Bu, ürettiğimizin neredeyse beşte biri. Türkiye’de gıda kaybı düzeyine baktığımızda ise neredeyse yüzde 40 gibi akıl almaz bir oranla karşılaşıyoruz. Ülkemizde gıda israfını sadece yüzde 2 oranında iyileştirebilsek yaklaşık 360 bin ailenin 1 yıllık geçim giderini karşılayabiliriz.” Bakan Bekir Pakdemirli’nin verdiği rakamlar gerçekten çok sarsıcı. Hepimizin oturup uzun uzun bu konu üzerinde düşünmesi, kafa yorması, proje geliştirmesi ve hayata geçirmesi gerekiyor.
Sadece yüzde 2’lik bir iyileştirmeyle 360 bin ailenin yılın 365 günü tok uyuyacağını düşünecek olursak, ülkemizdeki gıda israfını tamamen ortadan kaldırarak bu bereketli topraklar üzerinde açlık çeken bir tek kişi bile kalmayacağını asla aklımızdan çıkarmayalım.

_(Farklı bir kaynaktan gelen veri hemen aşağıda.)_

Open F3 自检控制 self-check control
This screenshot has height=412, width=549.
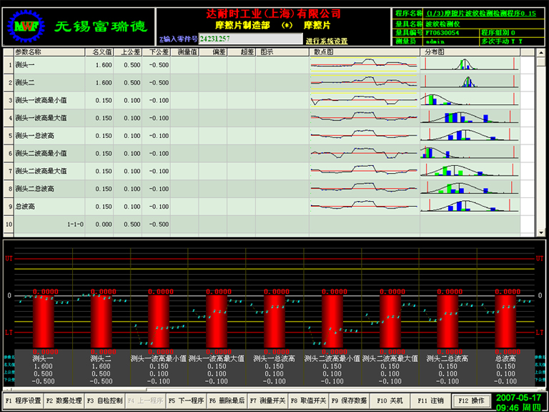pos(105,401)
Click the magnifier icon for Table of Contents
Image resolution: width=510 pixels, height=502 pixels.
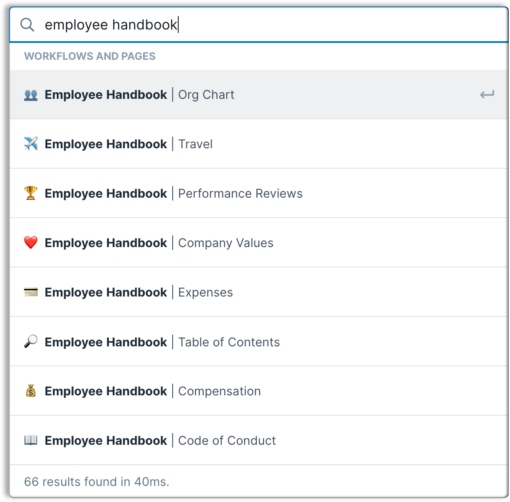point(31,342)
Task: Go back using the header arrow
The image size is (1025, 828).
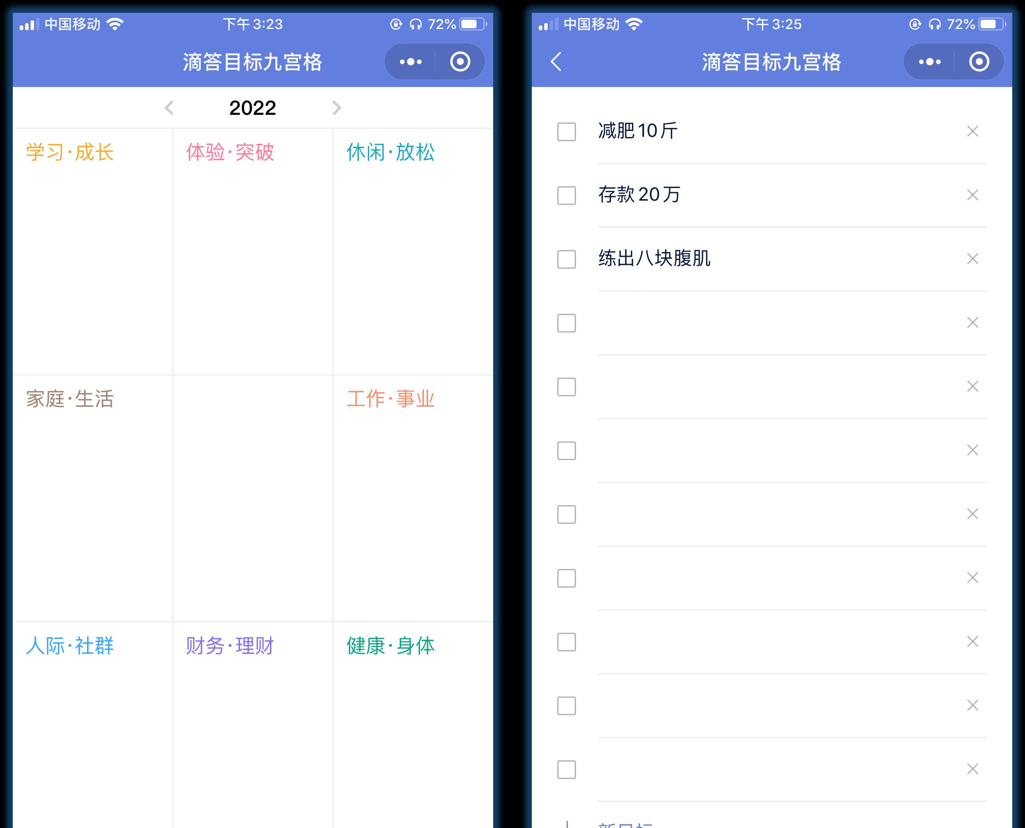Action: (556, 62)
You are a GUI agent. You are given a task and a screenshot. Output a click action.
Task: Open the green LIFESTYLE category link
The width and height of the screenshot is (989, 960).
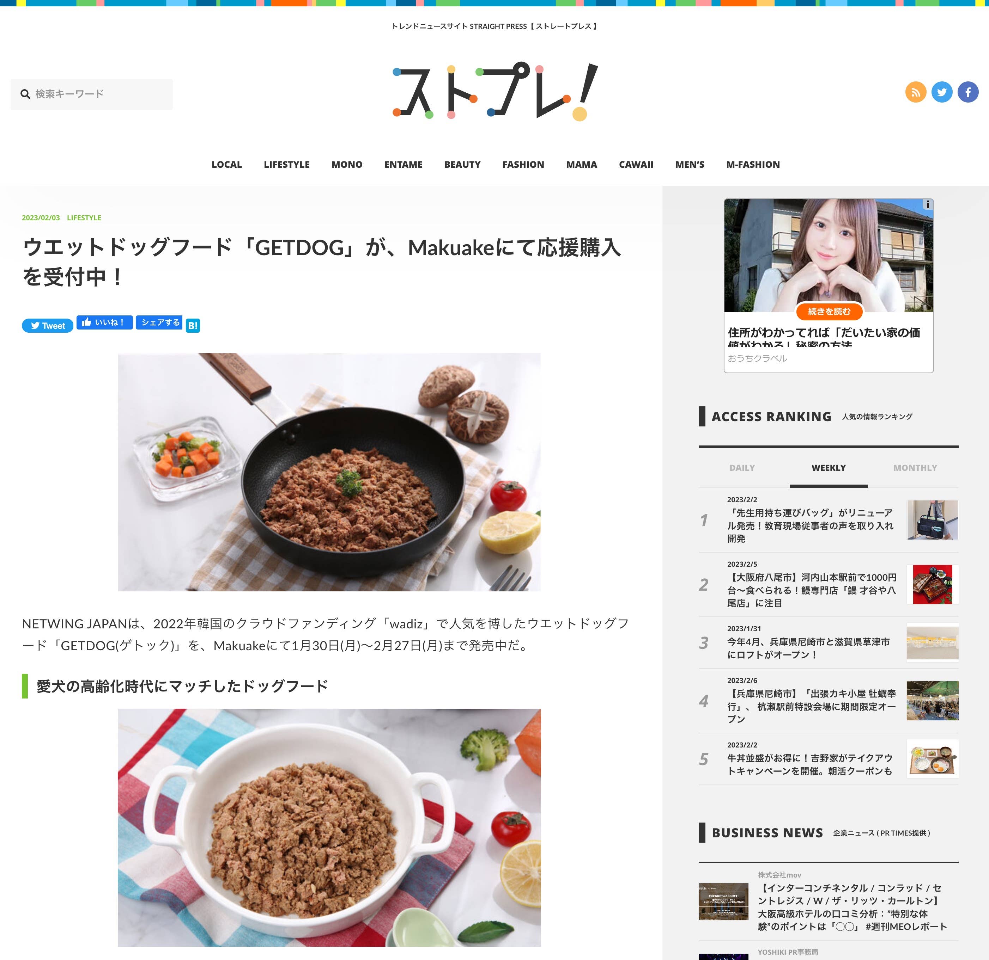pyautogui.click(x=84, y=218)
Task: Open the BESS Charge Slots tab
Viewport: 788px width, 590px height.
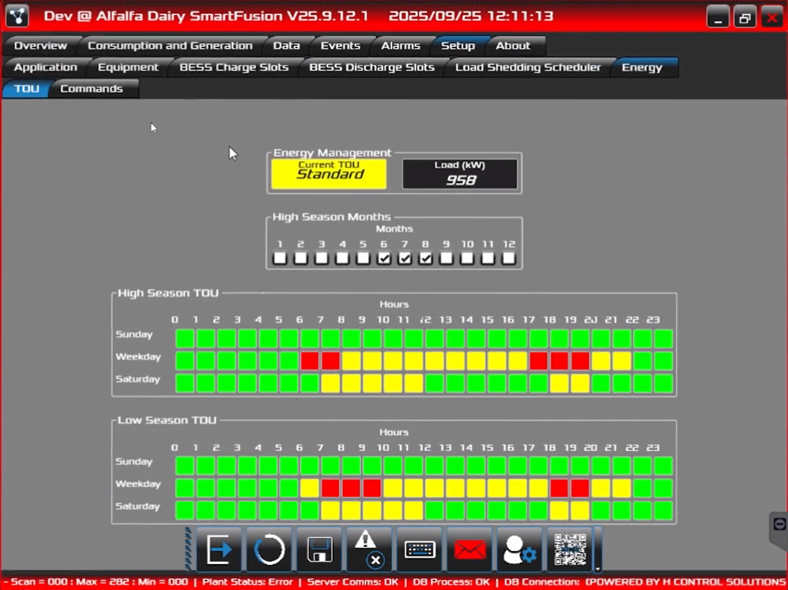Action: [x=234, y=67]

Ve israfa son vermeye ilk önce bireysel olarak kendi evimizden, mutfağımızdan başlayalım.
EN ANLAMLI CHALLENGE
Sosyal medyanın yaygınlaşmasıyla birlikte yeni akımlarla çok sık karşılaşır olduk. Özellikle Instagram ve Twitter’da rastladığımız ve bir tür meydan okuma olan ‘challenge’lar bunların en bilineni... Aralarında bazen anlamsız ve saçmaları olsa da sosyal sorumluluk kapsamında yapılan inanılmaz faydalı ‘challenge’lar çoğunlukta... En son örnek de Hatay’da yanan ormanları yeniden yeşertmek için yapılanlar...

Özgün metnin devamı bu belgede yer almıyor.